Last week I had the first meeting of my class of 120 freshmen who are enrolled in my 14 week semester long course on the stock market. Since many of them  will be looking at this blog for the first time, I am focusing today on helping first time users. Here is a set-up I may use for purchasing a stock. I first make sure that the market trend is up. As long as the GMI is Green I feel that the odds are in favor of owning stocks. I then wait for a stock on my watchlist to show a good set-up. Biotech stocks have been very strong lately because of buy-outs (KITE) and exciting clinical trials. A number of them are also presenting results at conferences this month. A good presentation can propel a stock higher. Biotech stocks are very speculative though because they usually have no earnings and a failed trial or sudden death of a patient in a clinical trial can cause a stock to tank. So one would only invest a small portion of their capital in a biotech stock.

With that caveat, BGNE was on my watch list and showed some good technical qualities. First, a monthly chart shows that BGNE is above its last green line top. (A green line is drawn on a monthly chart at the highest monthly price that has not been exceeded for at least three months or bars). In February, 2017, BGNE broke above its green line top (GLB= green line break-out) and then went sideways for several months. In July, BGNE took off on very high volume when it announced a partnership with Celgene. Note that BGNE came public in 2016. New stocks (IPO) that form a base and then make an all-time high (GLB) are often great candidates for purchase. Also, note that my chart shows that next earnings are expected on 11/9/17 and so there will be no imminent earnings release to affect the stock.

Next I look at the weekly chart. I want the stock to be in a yellowband up-trend. That means that the stock is consistently closing above its 10 week average (blue dotted line) which is rising above its 30 week average (red line). If I can draw a yellow band in the space between the rising 10 and 30 week averages, that stock meets my criteria for a rising “yellowband” stock.

Now, the key is to buy such a stock using a set-up, which if it fails, leaves me with a relatively small loss. One never knows which stock one purchases will fail, so it is critical to plan an exit strategy in advance of purchase. One must have a specific technical price/condition that indicates that the trade has failed. For timing the entry, I usually look at the daily chart. There are a number of set-ups I look for to time entry. One of them is a bounce up off of the 30 or 50 day moving average. BGNE last Friday bounced up off of its 30 day average (red line). The prior day it bounced off of its 50 day average (green dotted line). If I bought BGNE because of the 30 day bounce I would exit if the stock comes back below the low of the bounce of the 30 day average (69.29). I might even sell earlier if BGNE traded back below its 30 day average (71.15), yielding a smaller loss.  The key is to sell out quickly if a stock does not act as predicted when one purchased it.
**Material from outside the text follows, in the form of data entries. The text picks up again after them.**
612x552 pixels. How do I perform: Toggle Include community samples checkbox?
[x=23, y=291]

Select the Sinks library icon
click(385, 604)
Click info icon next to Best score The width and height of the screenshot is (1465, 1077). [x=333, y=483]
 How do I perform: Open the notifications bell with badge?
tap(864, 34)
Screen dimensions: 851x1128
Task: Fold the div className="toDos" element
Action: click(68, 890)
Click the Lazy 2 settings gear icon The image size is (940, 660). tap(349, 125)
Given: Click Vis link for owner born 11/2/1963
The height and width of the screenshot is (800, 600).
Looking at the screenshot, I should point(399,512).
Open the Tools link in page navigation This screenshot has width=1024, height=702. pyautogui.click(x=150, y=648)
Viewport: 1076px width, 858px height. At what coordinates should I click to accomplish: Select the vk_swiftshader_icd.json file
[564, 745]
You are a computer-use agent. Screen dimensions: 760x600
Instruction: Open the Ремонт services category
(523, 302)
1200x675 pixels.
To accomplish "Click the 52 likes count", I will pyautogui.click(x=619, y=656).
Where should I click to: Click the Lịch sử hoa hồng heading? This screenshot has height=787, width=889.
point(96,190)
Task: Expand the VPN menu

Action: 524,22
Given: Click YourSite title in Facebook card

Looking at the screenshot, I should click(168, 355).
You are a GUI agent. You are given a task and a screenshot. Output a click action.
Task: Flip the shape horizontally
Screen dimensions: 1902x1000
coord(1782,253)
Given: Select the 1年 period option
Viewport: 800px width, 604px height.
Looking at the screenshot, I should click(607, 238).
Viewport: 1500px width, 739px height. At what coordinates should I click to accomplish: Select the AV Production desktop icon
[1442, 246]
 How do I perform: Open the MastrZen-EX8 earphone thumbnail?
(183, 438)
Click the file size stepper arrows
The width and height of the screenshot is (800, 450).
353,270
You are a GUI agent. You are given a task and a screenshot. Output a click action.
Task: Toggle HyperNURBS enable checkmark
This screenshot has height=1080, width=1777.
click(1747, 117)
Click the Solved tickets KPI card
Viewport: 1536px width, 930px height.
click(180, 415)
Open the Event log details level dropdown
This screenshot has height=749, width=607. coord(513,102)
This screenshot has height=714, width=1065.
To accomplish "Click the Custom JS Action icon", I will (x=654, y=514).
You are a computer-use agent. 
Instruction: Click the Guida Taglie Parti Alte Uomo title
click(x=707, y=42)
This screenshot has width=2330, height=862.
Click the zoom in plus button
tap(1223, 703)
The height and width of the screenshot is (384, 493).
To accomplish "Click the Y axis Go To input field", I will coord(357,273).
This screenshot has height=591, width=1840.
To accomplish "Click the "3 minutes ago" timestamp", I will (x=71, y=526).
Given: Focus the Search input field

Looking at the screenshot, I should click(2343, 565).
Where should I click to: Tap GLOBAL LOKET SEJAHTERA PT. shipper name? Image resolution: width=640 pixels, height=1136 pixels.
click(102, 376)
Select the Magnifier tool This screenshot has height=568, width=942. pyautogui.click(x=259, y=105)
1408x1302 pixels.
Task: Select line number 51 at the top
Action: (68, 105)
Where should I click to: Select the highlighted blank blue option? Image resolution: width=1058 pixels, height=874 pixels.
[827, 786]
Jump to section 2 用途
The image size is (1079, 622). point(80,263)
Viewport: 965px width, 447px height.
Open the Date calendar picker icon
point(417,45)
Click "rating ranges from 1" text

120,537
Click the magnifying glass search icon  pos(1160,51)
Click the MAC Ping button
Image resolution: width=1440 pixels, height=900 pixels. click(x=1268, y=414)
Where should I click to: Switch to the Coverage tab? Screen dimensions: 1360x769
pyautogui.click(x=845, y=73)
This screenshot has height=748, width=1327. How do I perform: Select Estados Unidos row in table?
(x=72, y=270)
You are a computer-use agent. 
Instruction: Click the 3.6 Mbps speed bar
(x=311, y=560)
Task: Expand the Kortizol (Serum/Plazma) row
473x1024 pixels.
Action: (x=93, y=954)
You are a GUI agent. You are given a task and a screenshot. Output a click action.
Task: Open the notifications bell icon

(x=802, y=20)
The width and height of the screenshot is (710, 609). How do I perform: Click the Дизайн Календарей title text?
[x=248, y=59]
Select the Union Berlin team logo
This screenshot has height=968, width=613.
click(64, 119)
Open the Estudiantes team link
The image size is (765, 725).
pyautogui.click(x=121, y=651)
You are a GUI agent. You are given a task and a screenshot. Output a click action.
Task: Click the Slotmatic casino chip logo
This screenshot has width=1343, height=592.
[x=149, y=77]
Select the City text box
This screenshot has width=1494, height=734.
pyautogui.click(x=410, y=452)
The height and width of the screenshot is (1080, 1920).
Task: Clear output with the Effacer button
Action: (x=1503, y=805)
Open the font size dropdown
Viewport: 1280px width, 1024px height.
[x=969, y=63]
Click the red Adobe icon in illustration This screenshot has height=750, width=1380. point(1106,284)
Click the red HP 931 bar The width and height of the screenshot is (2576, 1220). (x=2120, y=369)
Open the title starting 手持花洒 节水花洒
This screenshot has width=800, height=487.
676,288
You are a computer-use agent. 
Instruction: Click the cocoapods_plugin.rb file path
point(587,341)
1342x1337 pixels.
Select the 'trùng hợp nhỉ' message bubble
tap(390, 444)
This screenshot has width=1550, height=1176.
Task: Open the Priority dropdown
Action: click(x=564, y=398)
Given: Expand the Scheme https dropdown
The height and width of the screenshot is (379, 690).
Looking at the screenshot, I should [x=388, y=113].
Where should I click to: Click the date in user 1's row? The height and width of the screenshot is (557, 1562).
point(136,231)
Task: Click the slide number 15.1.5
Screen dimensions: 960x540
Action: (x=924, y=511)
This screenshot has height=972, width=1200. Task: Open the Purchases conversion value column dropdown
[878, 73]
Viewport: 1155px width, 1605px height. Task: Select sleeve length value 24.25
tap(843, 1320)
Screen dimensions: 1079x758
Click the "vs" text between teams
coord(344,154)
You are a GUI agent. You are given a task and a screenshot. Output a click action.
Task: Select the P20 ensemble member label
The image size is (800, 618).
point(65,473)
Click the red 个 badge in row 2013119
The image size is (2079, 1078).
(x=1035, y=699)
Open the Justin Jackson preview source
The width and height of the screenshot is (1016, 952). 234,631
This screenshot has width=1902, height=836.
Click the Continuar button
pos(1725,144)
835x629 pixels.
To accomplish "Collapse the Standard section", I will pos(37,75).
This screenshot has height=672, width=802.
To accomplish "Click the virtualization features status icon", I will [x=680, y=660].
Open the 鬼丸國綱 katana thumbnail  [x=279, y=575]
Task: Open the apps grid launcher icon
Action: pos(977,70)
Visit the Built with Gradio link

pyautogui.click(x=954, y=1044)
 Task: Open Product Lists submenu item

Given BGNE’s multi-month yellowband pattern, if the stock rises for a while, I might sell out only if the stock closes back below its 10 week average on the weekly chart. Big money is possible in holding a yellowband stock as long as the pattern holds. By focusing on daily gyrations, one is often shaken out of a solid yellowband stock. So before selling I first check out the weekly chart. I often tweet my set-ups intraday as they occur: @wishingwealth

The GMI is back to 6 (of 6) and Green.